*** SUPPLIED MATERIAL

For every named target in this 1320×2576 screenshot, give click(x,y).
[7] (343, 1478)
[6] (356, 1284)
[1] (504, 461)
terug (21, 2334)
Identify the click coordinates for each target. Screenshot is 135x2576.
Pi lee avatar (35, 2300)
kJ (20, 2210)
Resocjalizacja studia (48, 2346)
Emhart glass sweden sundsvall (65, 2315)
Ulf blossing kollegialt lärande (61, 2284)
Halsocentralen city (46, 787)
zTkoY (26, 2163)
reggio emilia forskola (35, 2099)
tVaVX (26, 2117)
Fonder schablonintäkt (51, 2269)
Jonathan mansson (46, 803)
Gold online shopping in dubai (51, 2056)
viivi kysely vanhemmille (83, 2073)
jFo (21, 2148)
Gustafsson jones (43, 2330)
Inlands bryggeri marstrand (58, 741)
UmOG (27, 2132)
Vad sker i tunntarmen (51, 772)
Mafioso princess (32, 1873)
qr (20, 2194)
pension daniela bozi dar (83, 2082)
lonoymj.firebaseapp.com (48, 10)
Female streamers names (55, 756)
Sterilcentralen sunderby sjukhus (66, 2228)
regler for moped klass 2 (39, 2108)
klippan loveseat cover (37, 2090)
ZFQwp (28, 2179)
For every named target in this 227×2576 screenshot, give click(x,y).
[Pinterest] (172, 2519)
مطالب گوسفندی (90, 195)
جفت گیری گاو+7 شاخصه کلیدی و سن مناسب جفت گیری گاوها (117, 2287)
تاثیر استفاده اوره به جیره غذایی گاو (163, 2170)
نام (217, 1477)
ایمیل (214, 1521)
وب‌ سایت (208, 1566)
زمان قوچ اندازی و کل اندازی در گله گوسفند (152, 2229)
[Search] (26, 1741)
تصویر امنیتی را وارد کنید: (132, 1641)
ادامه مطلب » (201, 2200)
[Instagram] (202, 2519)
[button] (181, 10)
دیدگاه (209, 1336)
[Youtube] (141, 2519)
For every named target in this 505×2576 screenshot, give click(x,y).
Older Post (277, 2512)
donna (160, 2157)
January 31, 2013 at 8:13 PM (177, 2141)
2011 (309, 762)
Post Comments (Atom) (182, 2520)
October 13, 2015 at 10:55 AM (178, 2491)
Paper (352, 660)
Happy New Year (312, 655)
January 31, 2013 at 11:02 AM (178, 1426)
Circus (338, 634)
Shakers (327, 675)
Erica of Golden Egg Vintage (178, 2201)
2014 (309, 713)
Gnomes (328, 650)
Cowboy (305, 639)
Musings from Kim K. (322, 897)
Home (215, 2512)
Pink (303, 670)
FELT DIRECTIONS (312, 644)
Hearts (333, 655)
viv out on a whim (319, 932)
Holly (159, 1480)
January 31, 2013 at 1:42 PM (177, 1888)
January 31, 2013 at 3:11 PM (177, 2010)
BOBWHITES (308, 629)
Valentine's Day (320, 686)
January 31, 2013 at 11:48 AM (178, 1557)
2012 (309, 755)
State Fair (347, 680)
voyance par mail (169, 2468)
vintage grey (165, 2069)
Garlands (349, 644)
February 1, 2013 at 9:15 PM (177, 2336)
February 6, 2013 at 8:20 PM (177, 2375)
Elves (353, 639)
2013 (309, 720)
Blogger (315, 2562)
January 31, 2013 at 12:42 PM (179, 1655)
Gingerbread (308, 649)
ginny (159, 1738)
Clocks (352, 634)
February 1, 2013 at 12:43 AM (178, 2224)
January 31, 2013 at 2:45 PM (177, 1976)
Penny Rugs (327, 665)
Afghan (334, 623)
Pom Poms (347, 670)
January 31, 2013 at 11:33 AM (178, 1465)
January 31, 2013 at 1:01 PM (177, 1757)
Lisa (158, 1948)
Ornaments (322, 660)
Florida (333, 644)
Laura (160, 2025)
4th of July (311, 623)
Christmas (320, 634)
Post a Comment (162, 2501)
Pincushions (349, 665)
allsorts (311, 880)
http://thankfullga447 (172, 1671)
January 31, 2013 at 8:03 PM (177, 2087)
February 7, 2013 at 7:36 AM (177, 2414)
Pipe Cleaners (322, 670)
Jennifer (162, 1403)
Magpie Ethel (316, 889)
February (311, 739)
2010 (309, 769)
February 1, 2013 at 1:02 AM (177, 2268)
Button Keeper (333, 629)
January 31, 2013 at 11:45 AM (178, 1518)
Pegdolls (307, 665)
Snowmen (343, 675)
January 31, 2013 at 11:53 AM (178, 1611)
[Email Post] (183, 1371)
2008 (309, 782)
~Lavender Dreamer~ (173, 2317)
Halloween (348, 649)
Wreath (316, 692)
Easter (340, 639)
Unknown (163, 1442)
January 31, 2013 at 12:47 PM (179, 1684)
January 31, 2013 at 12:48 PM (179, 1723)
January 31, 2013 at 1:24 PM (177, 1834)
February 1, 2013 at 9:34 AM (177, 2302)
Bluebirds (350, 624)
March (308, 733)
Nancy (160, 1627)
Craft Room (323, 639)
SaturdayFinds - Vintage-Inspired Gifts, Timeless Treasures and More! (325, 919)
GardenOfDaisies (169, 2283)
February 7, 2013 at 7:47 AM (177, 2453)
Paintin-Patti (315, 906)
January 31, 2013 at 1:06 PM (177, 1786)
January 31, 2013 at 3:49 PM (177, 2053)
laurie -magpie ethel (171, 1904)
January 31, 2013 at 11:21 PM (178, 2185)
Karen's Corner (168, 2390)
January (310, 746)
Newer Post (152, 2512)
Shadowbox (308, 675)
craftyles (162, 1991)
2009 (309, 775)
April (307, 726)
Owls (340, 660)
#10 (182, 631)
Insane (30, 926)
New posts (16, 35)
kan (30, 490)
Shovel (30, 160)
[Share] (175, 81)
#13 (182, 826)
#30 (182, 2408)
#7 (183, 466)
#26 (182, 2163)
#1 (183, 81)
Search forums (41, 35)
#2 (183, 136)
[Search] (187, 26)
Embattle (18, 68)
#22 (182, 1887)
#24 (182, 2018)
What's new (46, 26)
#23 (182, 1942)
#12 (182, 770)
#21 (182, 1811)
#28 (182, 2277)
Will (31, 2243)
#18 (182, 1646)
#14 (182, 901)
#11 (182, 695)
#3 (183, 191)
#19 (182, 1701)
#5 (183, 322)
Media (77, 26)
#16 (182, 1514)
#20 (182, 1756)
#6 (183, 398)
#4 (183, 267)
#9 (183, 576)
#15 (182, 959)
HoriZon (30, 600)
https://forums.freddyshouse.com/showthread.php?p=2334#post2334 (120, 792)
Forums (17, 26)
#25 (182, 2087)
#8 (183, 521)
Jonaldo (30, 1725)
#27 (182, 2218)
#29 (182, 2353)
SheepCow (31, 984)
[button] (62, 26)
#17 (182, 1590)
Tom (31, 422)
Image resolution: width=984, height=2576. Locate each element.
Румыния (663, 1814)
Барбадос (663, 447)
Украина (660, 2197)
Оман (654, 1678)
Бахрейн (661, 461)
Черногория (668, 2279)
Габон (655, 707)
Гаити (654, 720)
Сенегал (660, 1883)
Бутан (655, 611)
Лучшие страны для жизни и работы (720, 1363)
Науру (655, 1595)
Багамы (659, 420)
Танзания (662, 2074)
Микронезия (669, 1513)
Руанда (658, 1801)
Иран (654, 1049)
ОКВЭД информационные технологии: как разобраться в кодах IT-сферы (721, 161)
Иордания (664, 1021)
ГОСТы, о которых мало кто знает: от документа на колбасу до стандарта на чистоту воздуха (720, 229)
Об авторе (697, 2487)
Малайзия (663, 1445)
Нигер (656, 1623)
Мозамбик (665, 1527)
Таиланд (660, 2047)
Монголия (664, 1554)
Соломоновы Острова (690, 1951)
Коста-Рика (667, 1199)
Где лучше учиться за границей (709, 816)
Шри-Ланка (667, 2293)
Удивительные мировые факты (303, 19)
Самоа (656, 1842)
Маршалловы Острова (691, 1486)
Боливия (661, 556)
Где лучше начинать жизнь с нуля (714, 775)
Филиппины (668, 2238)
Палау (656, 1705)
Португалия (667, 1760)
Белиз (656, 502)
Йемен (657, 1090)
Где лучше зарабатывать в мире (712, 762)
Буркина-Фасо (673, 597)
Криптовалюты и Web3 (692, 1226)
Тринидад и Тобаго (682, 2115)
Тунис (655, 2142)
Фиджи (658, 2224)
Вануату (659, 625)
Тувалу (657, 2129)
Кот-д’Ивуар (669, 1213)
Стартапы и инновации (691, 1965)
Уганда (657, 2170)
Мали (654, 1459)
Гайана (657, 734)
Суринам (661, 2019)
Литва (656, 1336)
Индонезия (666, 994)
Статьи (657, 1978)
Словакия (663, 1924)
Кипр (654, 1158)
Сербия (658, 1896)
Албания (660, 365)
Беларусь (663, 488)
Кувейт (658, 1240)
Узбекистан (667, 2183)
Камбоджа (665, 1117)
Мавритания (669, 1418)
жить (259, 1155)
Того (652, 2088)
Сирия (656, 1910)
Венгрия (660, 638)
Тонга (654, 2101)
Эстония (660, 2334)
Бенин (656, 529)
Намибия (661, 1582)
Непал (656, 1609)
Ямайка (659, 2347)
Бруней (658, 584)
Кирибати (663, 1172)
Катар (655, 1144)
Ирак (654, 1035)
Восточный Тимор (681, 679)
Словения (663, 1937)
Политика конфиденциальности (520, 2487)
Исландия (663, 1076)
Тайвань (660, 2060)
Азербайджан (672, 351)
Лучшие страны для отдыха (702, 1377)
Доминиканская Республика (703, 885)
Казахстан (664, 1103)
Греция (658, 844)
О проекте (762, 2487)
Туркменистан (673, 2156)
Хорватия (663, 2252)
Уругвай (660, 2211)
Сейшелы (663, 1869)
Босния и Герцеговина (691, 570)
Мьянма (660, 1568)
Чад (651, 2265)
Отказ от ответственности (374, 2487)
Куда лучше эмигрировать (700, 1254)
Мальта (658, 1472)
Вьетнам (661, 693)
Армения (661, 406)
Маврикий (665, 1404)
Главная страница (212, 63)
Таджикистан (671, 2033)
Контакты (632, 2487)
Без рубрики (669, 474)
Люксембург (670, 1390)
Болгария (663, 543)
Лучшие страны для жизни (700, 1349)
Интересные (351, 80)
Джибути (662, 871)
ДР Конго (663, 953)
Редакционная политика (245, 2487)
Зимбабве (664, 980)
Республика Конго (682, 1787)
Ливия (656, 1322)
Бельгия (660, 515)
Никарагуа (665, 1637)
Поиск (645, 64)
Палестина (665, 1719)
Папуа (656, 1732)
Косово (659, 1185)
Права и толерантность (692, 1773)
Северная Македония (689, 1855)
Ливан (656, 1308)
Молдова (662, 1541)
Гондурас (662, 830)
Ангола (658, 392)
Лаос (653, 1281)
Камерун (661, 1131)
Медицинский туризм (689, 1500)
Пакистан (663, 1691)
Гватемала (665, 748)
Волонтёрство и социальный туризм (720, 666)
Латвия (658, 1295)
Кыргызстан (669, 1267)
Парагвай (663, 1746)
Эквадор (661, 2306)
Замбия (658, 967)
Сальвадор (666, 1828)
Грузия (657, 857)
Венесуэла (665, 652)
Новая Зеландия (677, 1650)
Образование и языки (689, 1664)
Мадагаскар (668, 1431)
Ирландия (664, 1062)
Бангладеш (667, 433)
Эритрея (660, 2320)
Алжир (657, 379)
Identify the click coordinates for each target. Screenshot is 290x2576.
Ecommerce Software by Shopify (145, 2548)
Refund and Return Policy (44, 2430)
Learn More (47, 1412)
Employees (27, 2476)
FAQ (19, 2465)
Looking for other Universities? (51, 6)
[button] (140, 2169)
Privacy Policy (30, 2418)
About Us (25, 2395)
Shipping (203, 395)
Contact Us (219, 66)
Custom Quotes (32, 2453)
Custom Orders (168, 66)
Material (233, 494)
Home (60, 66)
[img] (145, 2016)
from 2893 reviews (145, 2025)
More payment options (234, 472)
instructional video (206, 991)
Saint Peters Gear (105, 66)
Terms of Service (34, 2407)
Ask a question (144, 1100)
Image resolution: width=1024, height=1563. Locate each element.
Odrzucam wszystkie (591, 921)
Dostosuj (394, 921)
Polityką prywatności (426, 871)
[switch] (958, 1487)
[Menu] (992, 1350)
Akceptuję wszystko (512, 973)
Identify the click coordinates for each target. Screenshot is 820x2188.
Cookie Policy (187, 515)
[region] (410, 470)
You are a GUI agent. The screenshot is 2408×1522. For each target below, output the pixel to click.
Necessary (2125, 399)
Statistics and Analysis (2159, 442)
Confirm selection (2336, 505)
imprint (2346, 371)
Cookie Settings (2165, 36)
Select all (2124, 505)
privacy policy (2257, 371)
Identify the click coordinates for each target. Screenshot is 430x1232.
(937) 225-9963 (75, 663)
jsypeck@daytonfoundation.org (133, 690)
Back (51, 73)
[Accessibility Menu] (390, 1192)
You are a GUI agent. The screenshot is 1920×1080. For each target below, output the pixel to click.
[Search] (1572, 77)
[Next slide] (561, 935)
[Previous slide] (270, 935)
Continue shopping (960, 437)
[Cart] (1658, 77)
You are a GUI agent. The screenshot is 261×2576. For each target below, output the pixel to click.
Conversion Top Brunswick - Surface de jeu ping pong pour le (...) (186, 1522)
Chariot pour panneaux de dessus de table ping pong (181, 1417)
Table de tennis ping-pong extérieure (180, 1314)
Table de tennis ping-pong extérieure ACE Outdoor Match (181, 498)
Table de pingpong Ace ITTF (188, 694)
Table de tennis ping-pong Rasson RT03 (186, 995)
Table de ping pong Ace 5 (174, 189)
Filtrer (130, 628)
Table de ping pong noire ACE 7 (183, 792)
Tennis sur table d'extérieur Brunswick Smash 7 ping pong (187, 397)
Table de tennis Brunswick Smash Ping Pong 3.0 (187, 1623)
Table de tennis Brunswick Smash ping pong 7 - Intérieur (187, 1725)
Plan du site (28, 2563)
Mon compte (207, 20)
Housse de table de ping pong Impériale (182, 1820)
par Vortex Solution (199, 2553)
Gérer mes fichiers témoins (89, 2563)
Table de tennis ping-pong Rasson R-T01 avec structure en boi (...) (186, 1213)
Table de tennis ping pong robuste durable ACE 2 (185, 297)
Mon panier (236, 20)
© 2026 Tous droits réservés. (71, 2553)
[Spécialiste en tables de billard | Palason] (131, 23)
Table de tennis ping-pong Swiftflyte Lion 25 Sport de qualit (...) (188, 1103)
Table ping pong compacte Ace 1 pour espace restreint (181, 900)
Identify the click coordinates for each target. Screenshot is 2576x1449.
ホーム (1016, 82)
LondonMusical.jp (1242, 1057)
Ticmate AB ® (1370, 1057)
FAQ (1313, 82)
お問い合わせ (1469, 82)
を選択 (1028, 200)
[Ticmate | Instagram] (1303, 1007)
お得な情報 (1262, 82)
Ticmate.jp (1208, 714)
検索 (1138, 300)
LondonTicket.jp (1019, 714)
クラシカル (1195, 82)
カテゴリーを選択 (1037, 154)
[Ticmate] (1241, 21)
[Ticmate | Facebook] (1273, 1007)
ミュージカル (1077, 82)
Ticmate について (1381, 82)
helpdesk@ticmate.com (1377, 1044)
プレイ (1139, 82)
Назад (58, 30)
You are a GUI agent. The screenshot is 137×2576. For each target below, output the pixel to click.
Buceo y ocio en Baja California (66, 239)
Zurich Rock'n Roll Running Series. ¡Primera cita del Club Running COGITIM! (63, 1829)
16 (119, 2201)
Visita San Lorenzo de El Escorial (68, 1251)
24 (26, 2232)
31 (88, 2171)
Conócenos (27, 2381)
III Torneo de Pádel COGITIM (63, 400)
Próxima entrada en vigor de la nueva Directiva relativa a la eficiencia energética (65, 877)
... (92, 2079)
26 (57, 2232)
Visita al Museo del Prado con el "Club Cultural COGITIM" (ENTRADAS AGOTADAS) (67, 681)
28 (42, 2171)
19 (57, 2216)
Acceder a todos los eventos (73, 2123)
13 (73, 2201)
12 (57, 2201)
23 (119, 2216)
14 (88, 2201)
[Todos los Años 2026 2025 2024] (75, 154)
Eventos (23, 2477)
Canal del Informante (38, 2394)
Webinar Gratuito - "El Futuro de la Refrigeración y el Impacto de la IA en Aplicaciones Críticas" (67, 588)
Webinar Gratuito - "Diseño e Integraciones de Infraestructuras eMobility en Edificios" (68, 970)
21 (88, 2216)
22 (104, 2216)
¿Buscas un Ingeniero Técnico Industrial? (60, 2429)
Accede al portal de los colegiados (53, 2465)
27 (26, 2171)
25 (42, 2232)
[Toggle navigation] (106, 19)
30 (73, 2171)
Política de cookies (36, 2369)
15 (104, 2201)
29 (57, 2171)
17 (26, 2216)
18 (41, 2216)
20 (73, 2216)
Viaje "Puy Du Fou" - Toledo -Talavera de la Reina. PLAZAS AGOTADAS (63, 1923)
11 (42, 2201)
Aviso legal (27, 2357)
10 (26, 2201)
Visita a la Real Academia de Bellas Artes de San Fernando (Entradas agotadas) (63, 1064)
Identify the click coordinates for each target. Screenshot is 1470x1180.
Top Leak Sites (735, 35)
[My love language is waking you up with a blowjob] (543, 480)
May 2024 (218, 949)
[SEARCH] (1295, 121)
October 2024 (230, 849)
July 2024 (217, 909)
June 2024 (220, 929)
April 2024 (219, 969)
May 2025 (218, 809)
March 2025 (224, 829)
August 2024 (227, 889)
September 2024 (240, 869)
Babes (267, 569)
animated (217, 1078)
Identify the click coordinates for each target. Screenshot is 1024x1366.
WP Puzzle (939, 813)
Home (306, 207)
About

******

- PROMPT: Return, word for word, the lines of the data above from the line with "#20 (182, 1756)" through the line with "Tom (31, 422)", inclusive.

- TASK RESULT:
#20 (182, 1756)
#6 (183, 398)
#4 (183, 267)
#9 (183, 576)
#15 (182, 959)
HoriZon (30, 600)
https://forums.freddyshouse.com/showthread.php?p=2334#post2334 (120, 792)
Forums (17, 26)
#25 (182, 2087)
#8 (183, 521)
Jonaldo (30, 1725)
#27 (182, 2218)
#29 (182, 2353)
SheepCow (31, 984)
[button] (62, 26)
#17 (182, 1590)
Tom (31, 422)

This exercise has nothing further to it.